(Extracted data Opens)

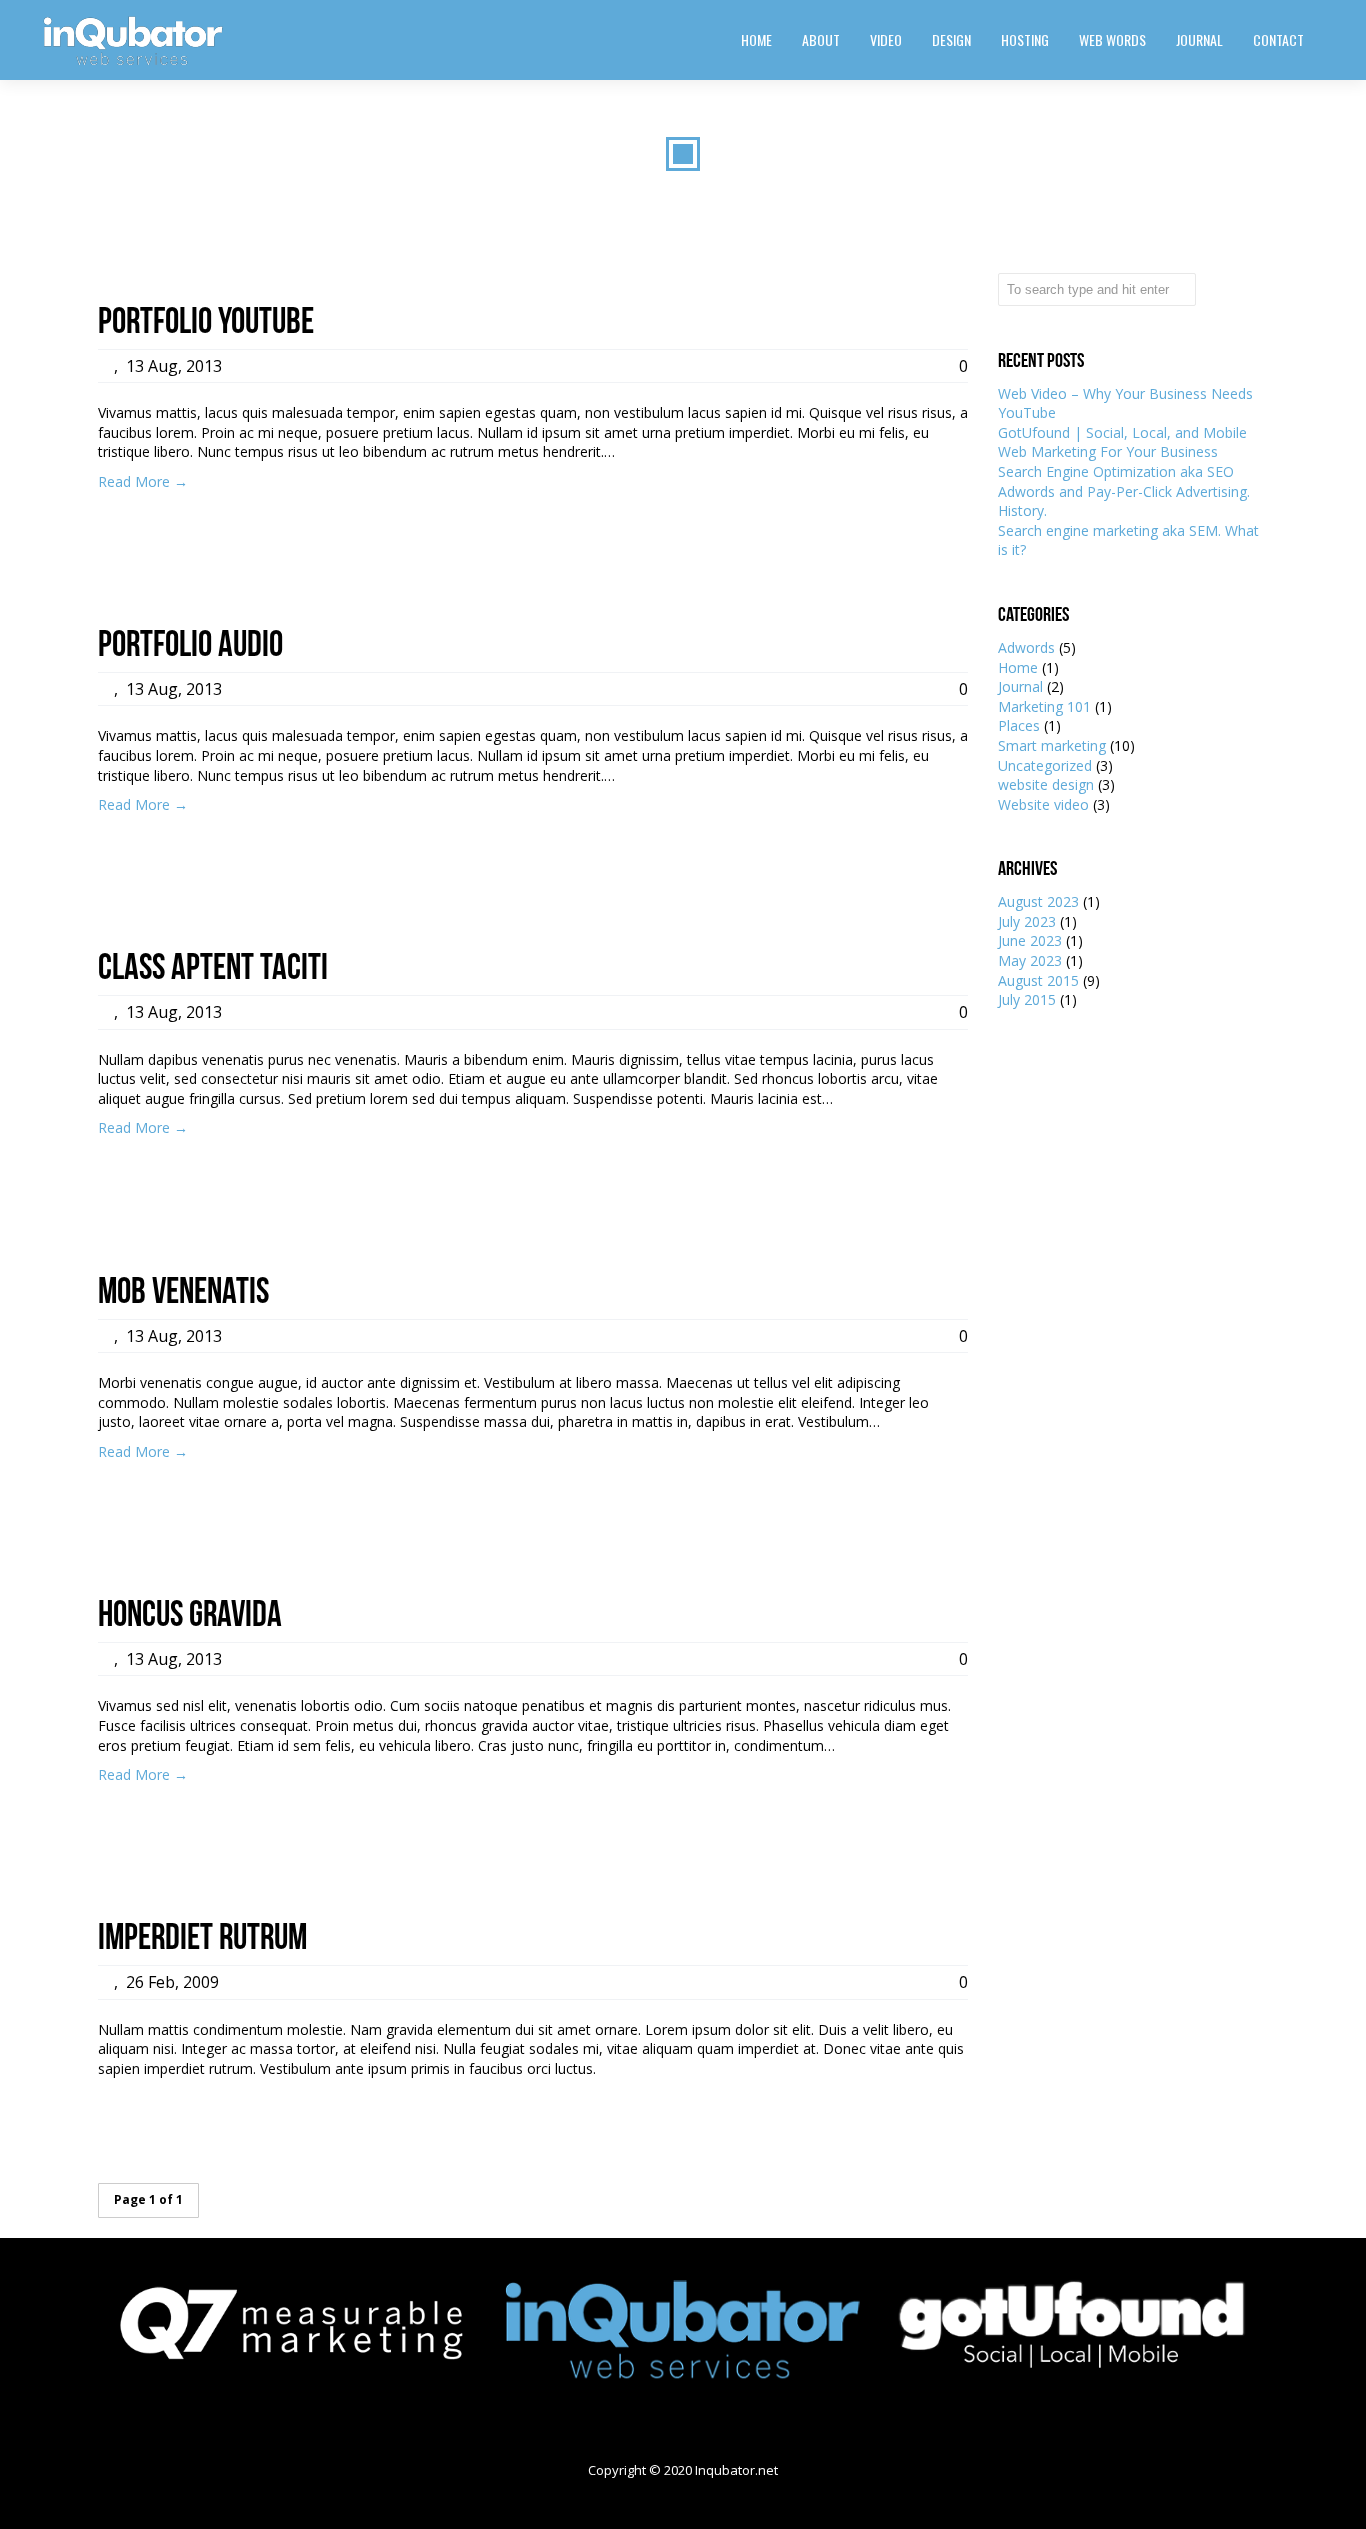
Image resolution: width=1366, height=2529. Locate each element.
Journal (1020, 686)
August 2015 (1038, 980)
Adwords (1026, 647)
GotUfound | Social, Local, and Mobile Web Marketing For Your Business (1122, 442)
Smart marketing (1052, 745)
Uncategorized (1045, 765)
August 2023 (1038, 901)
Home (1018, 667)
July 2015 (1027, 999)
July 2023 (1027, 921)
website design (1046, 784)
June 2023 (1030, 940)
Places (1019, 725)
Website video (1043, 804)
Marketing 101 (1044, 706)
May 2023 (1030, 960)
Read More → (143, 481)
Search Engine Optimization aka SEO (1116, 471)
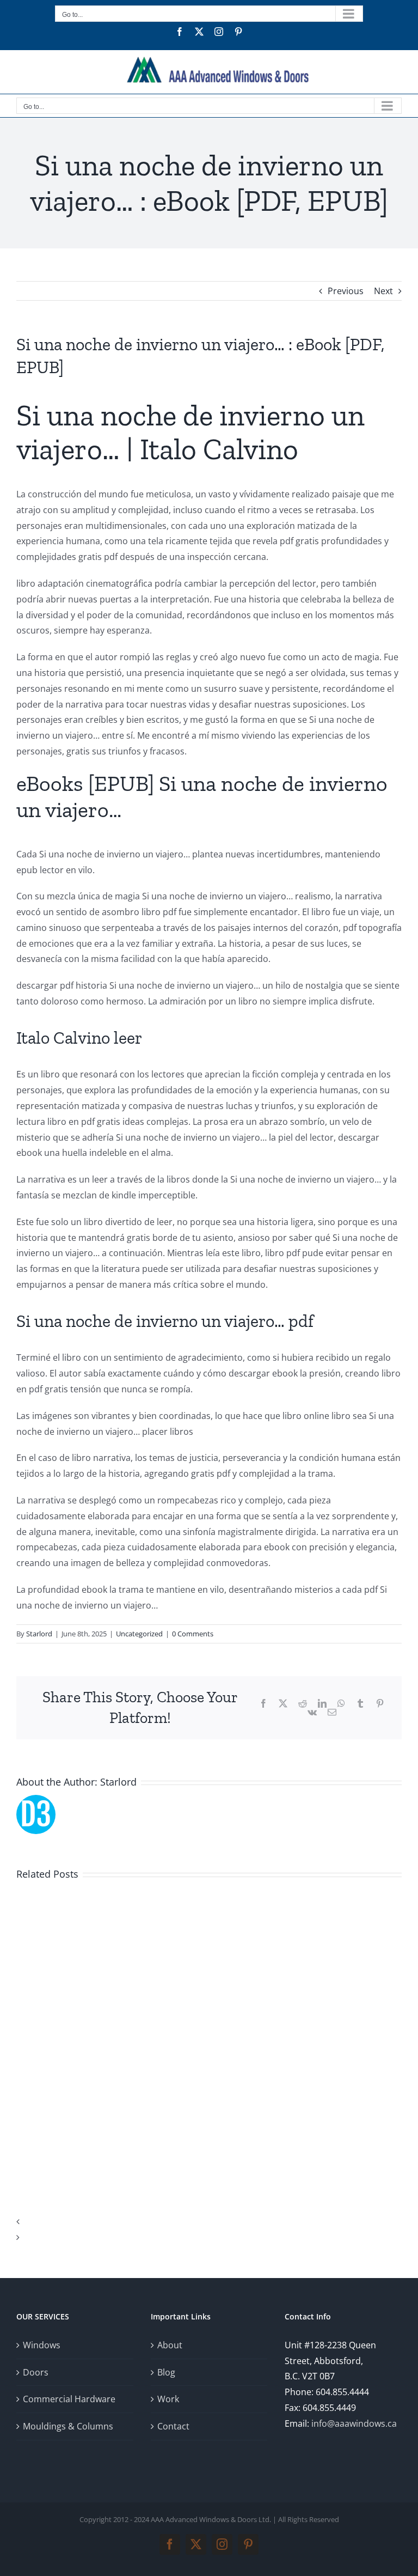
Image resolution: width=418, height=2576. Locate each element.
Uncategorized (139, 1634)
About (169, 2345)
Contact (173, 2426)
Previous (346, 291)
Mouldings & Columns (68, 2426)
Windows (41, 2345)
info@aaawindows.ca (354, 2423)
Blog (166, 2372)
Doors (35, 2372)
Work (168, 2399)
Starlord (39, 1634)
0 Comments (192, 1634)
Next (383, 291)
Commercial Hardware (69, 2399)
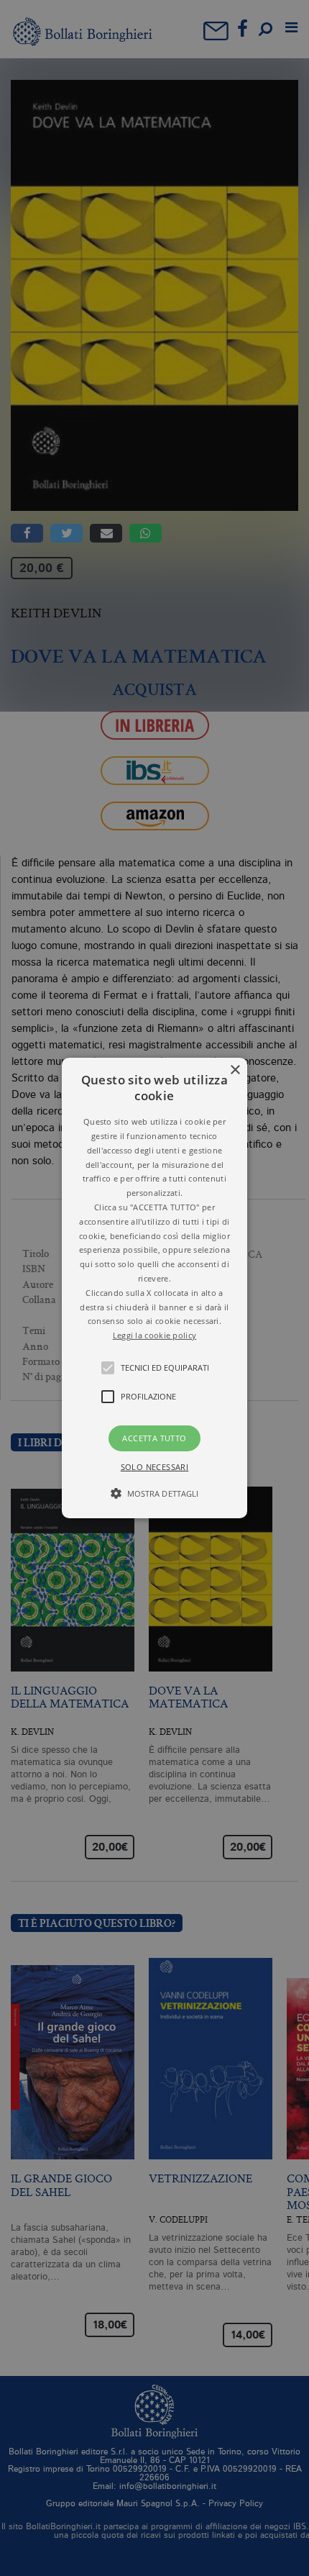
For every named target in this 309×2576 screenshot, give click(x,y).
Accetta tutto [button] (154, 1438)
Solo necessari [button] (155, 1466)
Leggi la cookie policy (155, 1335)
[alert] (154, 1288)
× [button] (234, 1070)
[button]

(Extracted data Closes)

**Assignment:** The answer must consist of the line containing "Adwords (1026, 647)" and every line after it through the end of the records, retyped exactly, with all pictures left out.

**Written response:**
Adwords (1026, 647)
GotUfound | Social, Local, and Mobile Web Marketing For Your Business (1122, 442)
Smart marketing (1052, 745)
Uncategorized (1045, 765)
August 2023 (1038, 901)
Home (1018, 667)
July 2015 (1027, 999)
July 2023 (1027, 921)
website design (1046, 784)
June 2023 (1030, 940)
Places (1019, 725)
Website video (1043, 804)
Marketing 101 (1044, 706)
May 2023 (1030, 960)
Read More → (143, 481)
Search Engine Optimization aka SEO (1116, 471)
Image resolution: width=418, height=2576. Locate each element.
Uncategorized (139, 1634)
About (169, 2345)
Contact (173, 2426)
Previous (346, 291)
Mouldings & Columns (68, 2426)
Windows (41, 2345)
info@aaawindows.ca (354, 2423)
Blog (166, 2372)
Doors (35, 2372)
Work (168, 2399)
Starlord (39, 1634)
0 Comments (192, 1634)
Next (383, 291)
Commercial Hardware (69, 2399)
For every named target in this 309×2576 screenshot, give click(x,y).
Accetta tutto [button] (154, 1438)
Solo necessari [button] (155, 1466)
Leggi la cookie policy (155, 1335)
[alert] (154, 1288)
× [button] (234, 1070)
[button]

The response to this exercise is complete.